LAURA F. MCMICHAEL, WALTER S. MCMICHAEL, LILLIAN M. MCMICHAEL, adults, AND LULA F. MCMICHAEL, JAMES W. MCMICHAEL, EFFIE L. MCMICHAEL, WILLIAM F. MCMICHAEL, MAUD MCMICHAEL AND BERTHA MCMICHAEL, Minors, heirs at law of William T. McMichael, Deceased, by their next friend, LAURA F. MCMICHAEL
v.
SAMUEL MURPHY et al.

Error from the District Court of Oklahoma County; before B. F. Burwell, Trial Judge.

Syllabus

¶0 1. HOMESTEAD ENTRY--Law Governing. A homestead entry, valid upon its face, constitutes such an appropriation and withdrawal of the land as to segregate it from the public domain, and precludes it from subsequent homestead entry or settlement until the original entry is canceled or declared forfeited; in which case the land reverts to the government as a part of the public domain, and becomes again subject to entry under the land laws of the United States.
2. TRESPASSER ON LAND COVERED BY HOMESTEAD ENTRY--What Constitutes. One who makes settlement on a tract of land while it is covered by the homestead entry of another is a mere intruder, a naked, unlawful trespasser; and no right either in law or equity can be founded thereon.

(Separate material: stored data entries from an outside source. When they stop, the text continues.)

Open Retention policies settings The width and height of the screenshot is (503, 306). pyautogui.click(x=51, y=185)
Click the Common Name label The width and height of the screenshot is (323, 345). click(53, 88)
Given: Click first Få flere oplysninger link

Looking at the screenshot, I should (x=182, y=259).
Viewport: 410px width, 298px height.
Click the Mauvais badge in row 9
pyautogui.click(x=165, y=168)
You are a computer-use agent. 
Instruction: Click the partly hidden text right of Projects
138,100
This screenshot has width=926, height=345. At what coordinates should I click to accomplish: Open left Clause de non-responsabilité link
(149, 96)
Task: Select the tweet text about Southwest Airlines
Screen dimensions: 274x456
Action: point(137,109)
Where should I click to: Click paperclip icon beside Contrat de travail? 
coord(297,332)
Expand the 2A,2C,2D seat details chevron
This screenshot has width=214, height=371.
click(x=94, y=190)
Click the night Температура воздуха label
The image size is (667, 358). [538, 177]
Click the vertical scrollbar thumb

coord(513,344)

Clark & Bryan, for plaintiffs in error.
J. H. Everest, for defendants in error.

The material facts in this case are undisputed, and are substantially as follows: On April 23, 1889, Ewers White made homestead entry number six on the southwest quarter of section twenty-seven, township twelve north, range three, west, at the United States land office at Guthrie, Oklahoma. On April 24, 1889, Charley J. Blanchard made homestead application for the same tract of land. On May 1, 1889 Vestal S. Cook made application for the same tract of land. The applications of Blanchard and Cook were rejected, because of conflict with White's entry. On April 27, 1889, Blanchard filed an affidavit of contest, charging that White had entered the Territory of Oklahoma prior to twelve o'clock, noon, April 22, 1889, in violation of the act of congress approved March 2, 1889, and the president's proclamation issued pursuant thereto. On May 1, 1889, Cook also filed an affidavit of contest, attacking White's entry, alleging that he was disqualified to enter said lands, and also alleging that Blanchard was disqualified from entering said lands, for the reason that he had entered upon said lands prior to twelve o'clock, noon, April 22, 1889, in violation of the federal law. On July 16, 1889, the cause was tried before the local land office, and the register and receiver of said office recommended the cancellation of White's entry, and dismissed the contests of both Blanchard and Cook. All parties appealed from this decision to the commissioner of the general land office. And on March 7, 1890, the decision of the local land office was affirmed. From this decision an appeal was taken to the secretary of the interior. On November 29, 1890, while the cause was pending before the secretary of the interior, White relinquished his homestead entry, and the defendant, Samuel Murphy, entered said tract of land. And on July 21, 1891, the secretary of the interior affirmed the decision of the commissioner of the general land office. (Blanchard v. White et al. 13 L. D. 66.)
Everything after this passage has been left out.